» **Task item**
Exclude the pictures and set down, unaltered, the lines from the one that holds "Task: Click the" through the end of the data.
BEGIN Supplied information
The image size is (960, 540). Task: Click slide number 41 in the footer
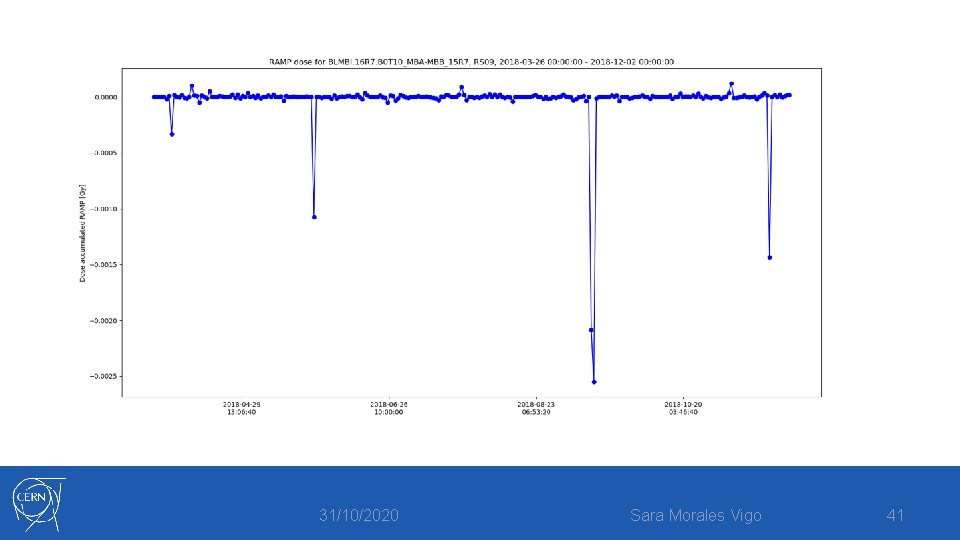pos(895,516)
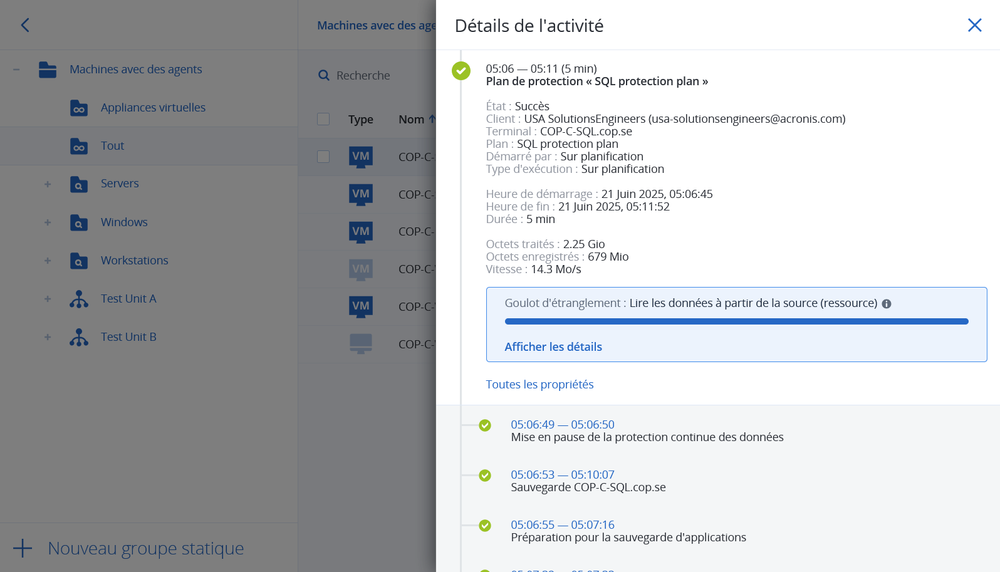Click the bottleneck progress bar
Image resolution: width=1000 pixels, height=572 pixels.
coord(736,322)
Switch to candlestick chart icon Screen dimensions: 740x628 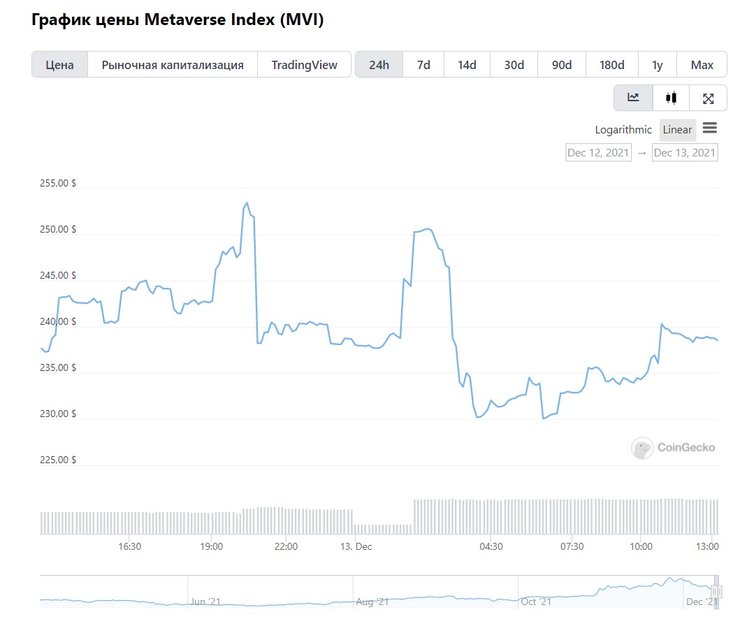(x=670, y=98)
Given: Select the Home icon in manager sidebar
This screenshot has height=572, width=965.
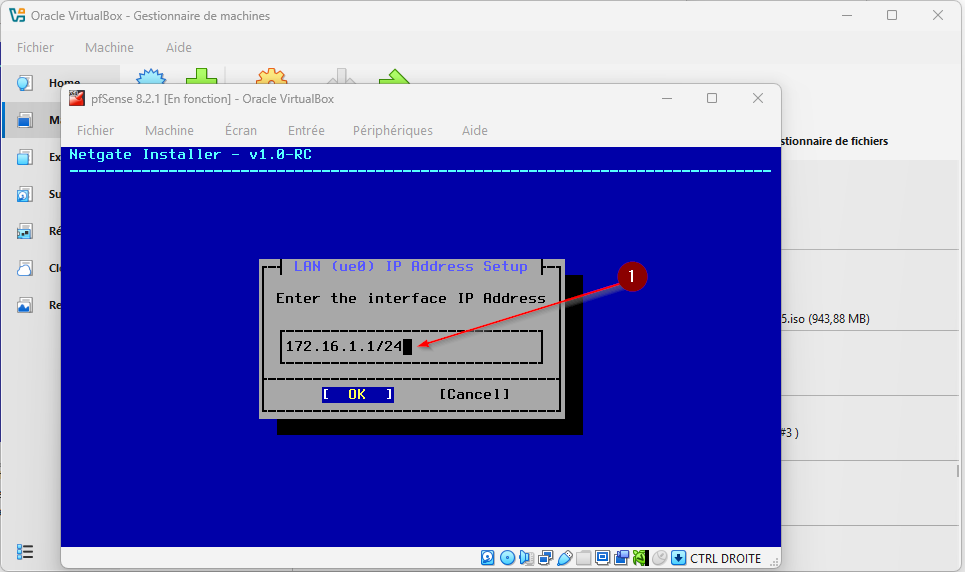Looking at the screenshot, I should (25, 83).
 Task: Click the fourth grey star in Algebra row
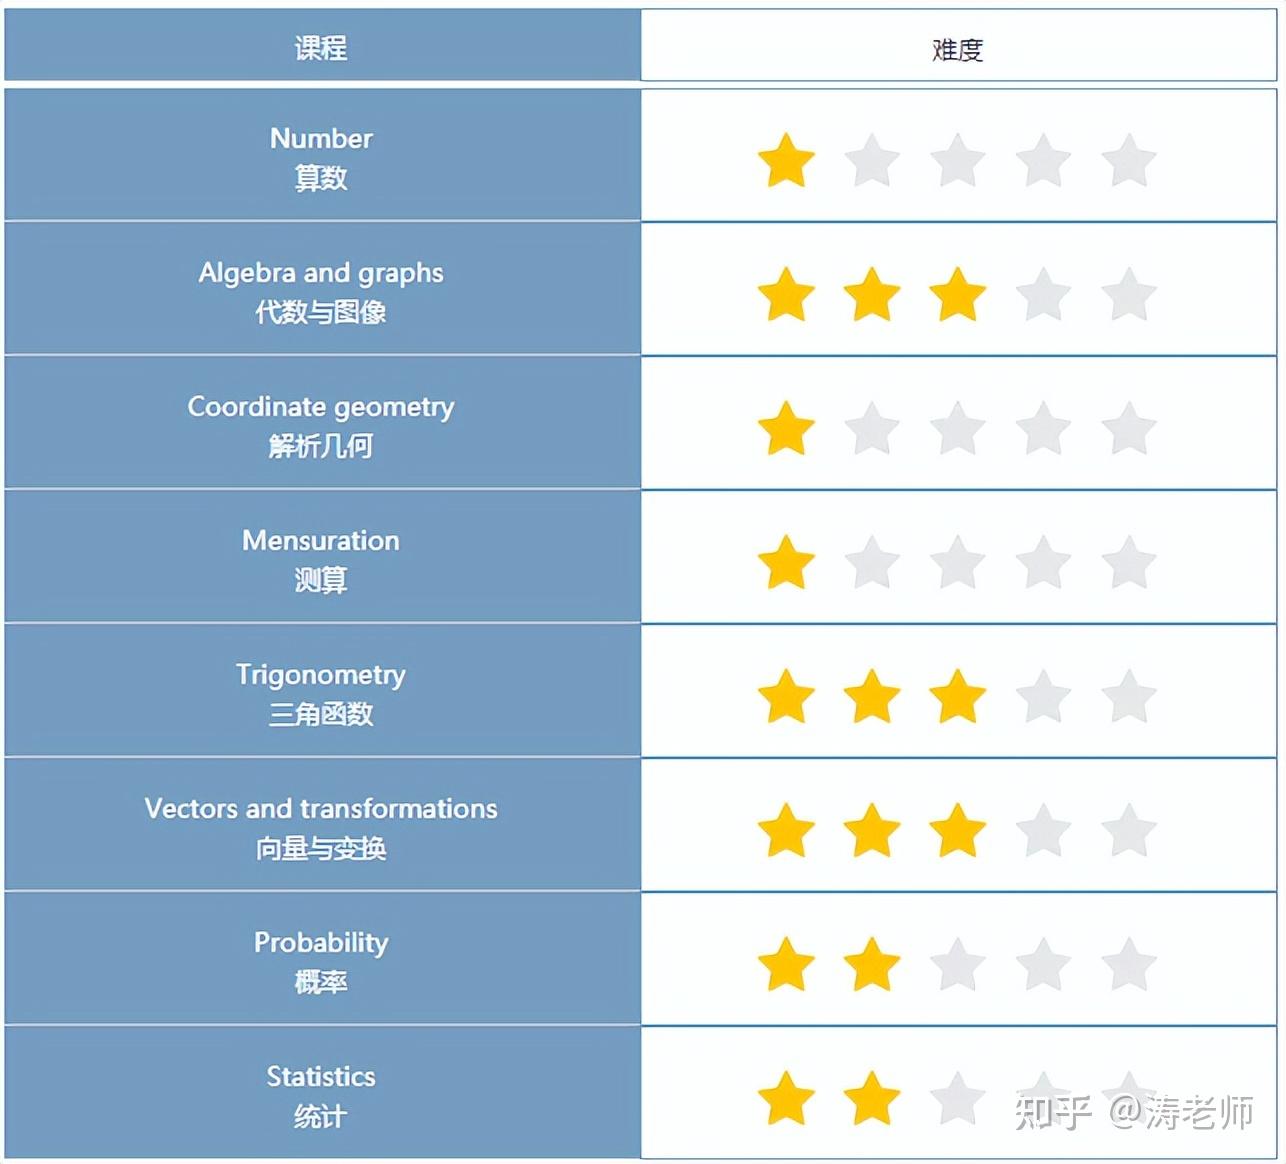1043,294
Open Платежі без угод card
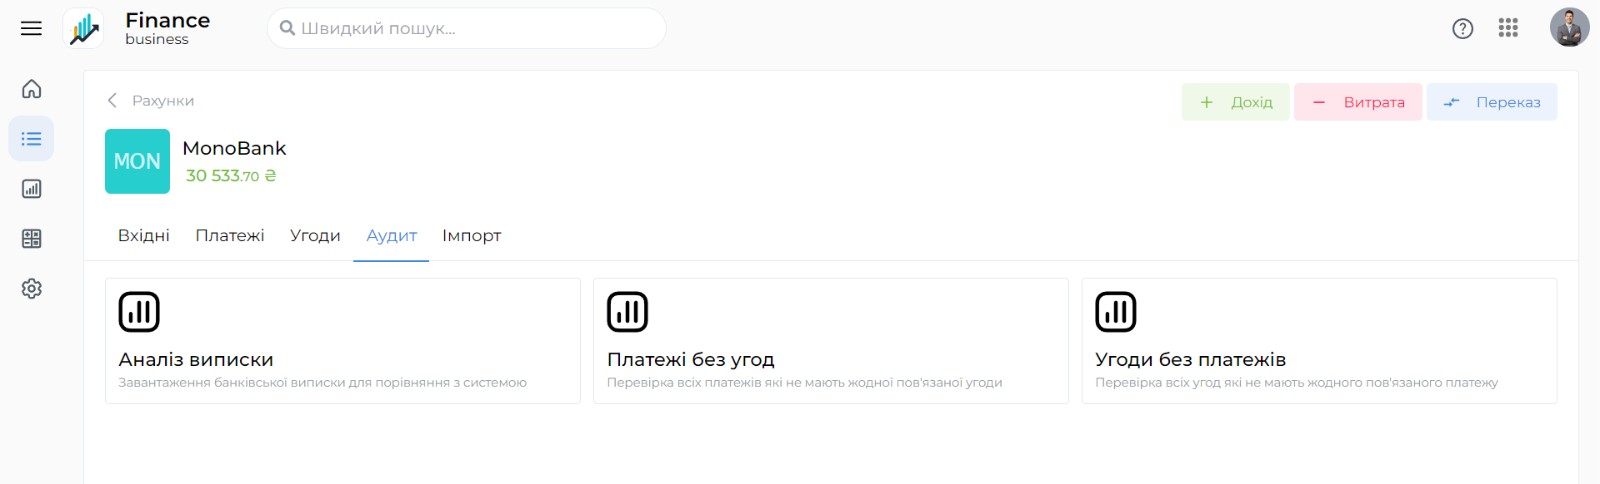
END Supplied information
» **Written response**
 Task: Click the fourth grey star in Algebra row
1043,294
Open Платежі без угод card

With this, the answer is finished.